MTA officials said on Thursday that a strict fare evasion crackdown is coming to the city’s buses — and warned riders across the five boroughs they’d be hit with tickets if they don’t pay.
Starting next month, officials will deploy unarmed MTA guards known as EAGLE teams onto local buses. They’ll issue tickets between $50 to $100 to those who can’t prove they swiped a MetroCard or tapped to pay on the agency’s OMNY readers.
The agency will also be sending NYPD officers to 20 bus hubs around the city to help support enforcement by the EAGLE teams, officials said.
The EAGLE teams have in recent years primarily been used to enforce the fare on the MTA’s select buses, which allow riders to swipe MetroCards at boxes on sidewalks and board at any door.
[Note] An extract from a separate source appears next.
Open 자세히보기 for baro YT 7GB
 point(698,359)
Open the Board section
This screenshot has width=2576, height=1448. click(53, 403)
“This is the first time that we’ve really gone all out on all the different types of MTA buses to start bringing fare evasion enforcement, for real,” said MTA Chair Janno Lieber. “Everybody has to feel like they’re playing by the same rules for our public space to work…We need to act now, and we need to act quickly, because fare evasion on buses has really gone crazy.”
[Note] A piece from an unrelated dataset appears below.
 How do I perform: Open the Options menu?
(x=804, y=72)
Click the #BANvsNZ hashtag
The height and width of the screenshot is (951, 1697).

The crackdown comes as transit officials report 30% to 35% of bus riders skip the fare. A report released by the MTA earlier this year estimated the agency lost $700 million last year to fare evasion — $315 million of which was on buses.
Before the agency deploys the EAGLE teams to local buses next month, officials pledged to embark on a 45-day education campaign.
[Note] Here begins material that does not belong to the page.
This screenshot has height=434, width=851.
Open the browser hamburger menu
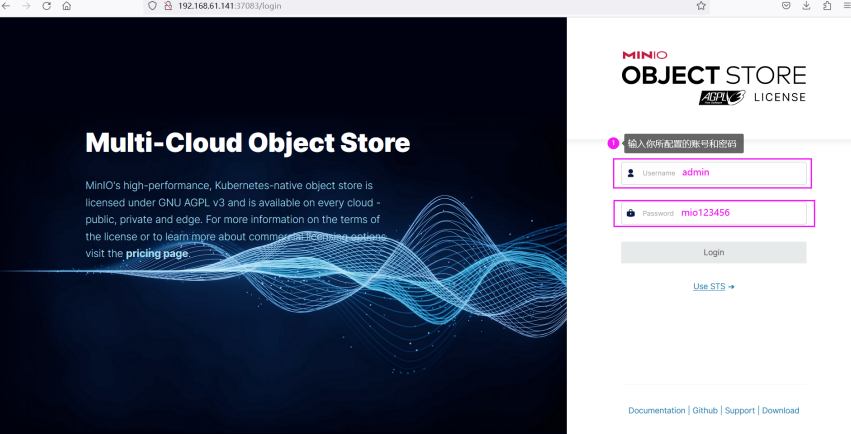point(846,6)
Officials said the campaign’s primary goal is to help people sign up for the city’s Fair Fares program, which provides half-priced MetroCards to low-income New Yorkers. The City Council earlier this year increased funding for the program in a move that allows roughly 50,000 more New Yorkers to qualify for the discount.
David Jones, CEO of the Community Service Society of New York, said he wants the MTA to be more aggressive about advertising the program.
Jones — who also sits on the MTA board — has long criticized the lack of fare evasion enforcement on buses. His group has also bemoaned data that shows the NYPD primarily issues tickets for subway fare evasion to people of color.
“They put all the enforcement on subways and yet buses in Staten Island and other neighborhoods are never touched,” Jones said. “I’ve been pushing for this as an equity issue that we have to really go where the fare evasion is rather than always defaulting to poor neighborhoods in subways.”